Running & Recovery

Running & Recovery

 

There are many positive effects that running can have on addiction recovery. 

When I got sober and began my own recovery journey running was my first introduction to physical activity. I haven’t looked back! 

While there are many physical benefits of running, the first improvements noticed are typically mental. 

These include:

  • A strong sense of increased positive feelings. Known as a “runner’s high” vigorous exercise increases the brain’s endorphin and dopamine levels, which makes you feel better. 
  • Reduced cravings. 
  • Increased sense of being in control. 
  • Clearer thinking. 
  • Higher self-esteem, confidence and sense of achievement.
  • Lower relapse rates in addiction recovery.

 

There are also a few sensible running points specific to someone in recovery.

 

  • Avoid routes that take you past bars, shops where alcohol or drugs are easily available. 
  • Don’t be overly ambitious or perfectionistic. As in addiction recovery, focus on doing the right thing one day at a time. 
  • Be careful not to replace one addiction with another.
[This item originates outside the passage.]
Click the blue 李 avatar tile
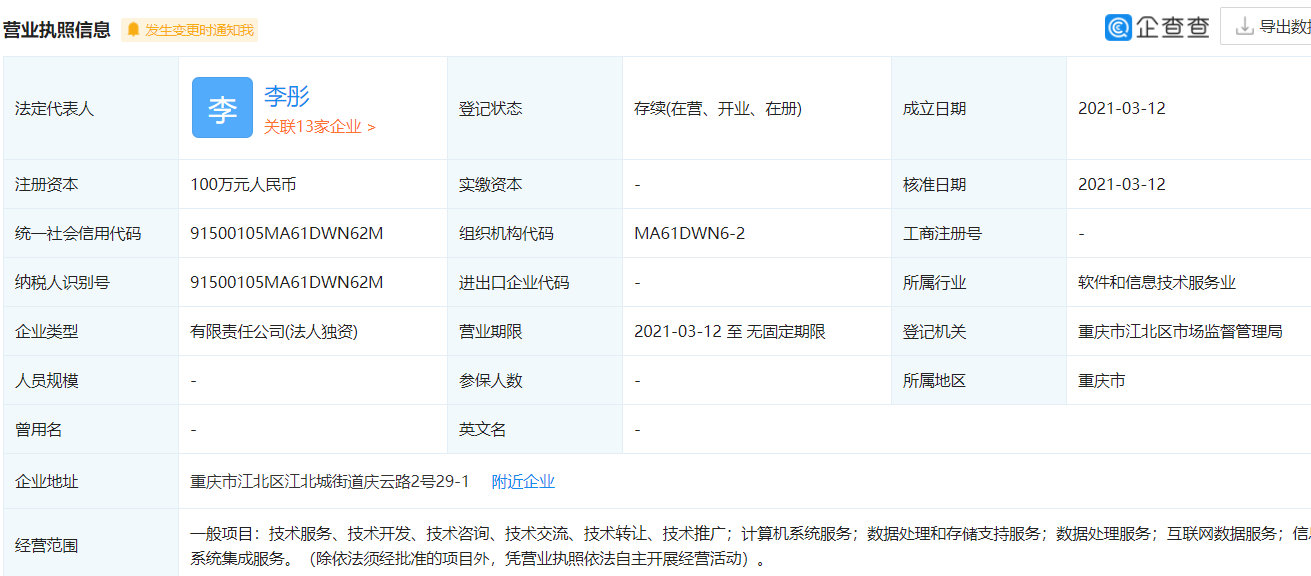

Even though running is healthy overall, it can become a means of avoiding or putting off legitimate responsibilities.
  • Think of running not as a means of running away from addiction, but as running toward that brighter future.
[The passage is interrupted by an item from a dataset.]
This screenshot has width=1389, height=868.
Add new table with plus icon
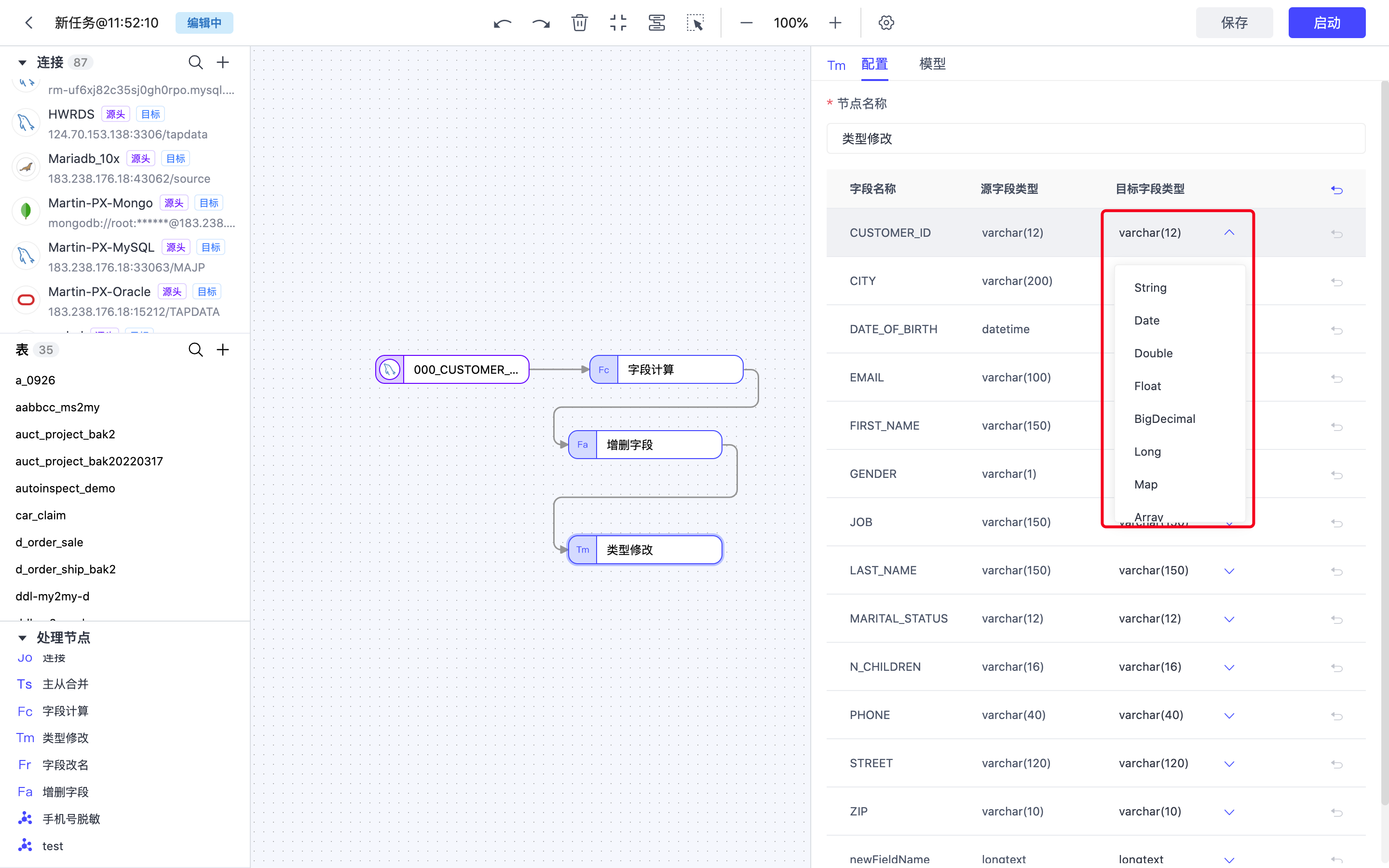click(x=223, y=350)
 Even with its benefits, taking up running isn’t an instant-fix solution.

 

If you’re new to running, consult with a doctor before starting especially if you’re over 40.  Too much too soon can lead to physical injury, which can set you back several days or weeks.

When you’ve also had a substance-abuse problem there’s the additional risk you may have done lasting damage to your heart or other organs.

Once you get medical approval for regular running, take steps to stay fit and stick to a program.

 

Find a training partner. This will keep you motivated. 

Or join a club (I did and didn’t look back).